What we recognized as a church is that welcoming an LGBT crowd involves our attitudes and actions toward visitors and members. It means that we want same-sex couples to feel comfortable in the church acting the way any couple would. It means that we want teenagers and young adults who may be questioning this part of their identity to know it's safe to explore that question at church. It even means that our church can be used for same-sex marriage ceremonies, though last November told us it would be a while before those marriages were sanctioned by the state of Missouri.

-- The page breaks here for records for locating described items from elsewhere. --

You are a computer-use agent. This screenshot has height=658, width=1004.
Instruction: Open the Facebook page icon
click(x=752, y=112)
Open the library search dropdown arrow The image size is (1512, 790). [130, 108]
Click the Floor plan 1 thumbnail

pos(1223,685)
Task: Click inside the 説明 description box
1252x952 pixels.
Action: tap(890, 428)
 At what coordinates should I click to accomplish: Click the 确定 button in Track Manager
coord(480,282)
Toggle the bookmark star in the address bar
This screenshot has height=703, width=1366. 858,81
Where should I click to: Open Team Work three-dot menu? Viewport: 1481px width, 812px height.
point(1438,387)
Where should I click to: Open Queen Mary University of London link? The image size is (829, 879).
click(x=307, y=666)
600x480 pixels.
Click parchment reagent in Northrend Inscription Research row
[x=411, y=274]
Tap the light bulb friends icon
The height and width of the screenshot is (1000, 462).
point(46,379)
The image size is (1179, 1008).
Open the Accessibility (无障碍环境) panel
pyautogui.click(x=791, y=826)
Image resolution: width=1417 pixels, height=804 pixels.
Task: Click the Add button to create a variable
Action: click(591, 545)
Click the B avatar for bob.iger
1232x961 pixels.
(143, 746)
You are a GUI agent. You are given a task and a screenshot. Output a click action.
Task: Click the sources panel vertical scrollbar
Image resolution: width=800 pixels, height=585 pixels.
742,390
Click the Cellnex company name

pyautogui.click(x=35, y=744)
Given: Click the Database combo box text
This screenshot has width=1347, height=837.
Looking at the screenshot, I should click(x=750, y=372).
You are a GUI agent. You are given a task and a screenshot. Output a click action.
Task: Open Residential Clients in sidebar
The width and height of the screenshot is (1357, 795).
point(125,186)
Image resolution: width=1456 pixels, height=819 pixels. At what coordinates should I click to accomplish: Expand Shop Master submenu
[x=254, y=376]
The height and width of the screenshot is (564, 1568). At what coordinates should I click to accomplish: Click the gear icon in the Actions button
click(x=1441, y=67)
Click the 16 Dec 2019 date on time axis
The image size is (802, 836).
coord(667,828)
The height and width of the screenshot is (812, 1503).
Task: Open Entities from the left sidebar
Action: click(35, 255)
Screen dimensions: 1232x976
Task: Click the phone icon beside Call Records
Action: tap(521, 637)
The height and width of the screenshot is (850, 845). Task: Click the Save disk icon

And we do this because we believe it's the Christian thing to do. The day that we voted to become an ONA church, our minister addressed the typical arguments brought up by some other Christians. Well, I guess they're not really arguments, more like mantras, or passages from the Bible that many of them repeat over and over (as though repetition resolves an argument). My minister said, "I have a hard time believing the overwhelming power of God's love can't overcome three Bible verses." And so we recognized as a church, that when we voted 97-1 in favor of an ONA resolution, we were, on one level, making a political statement. As the CBS and NBC reaction to the UCC bouncer commercial attests, this was and is a charged issue. But on a more important level, we became an ONA church because we believe we are affirming very basic tenets of the Christian faith. And we are making explicit what we believe the Christian attitude should be toward homosexuals.

Kent Shaw teaches writing at Washington University.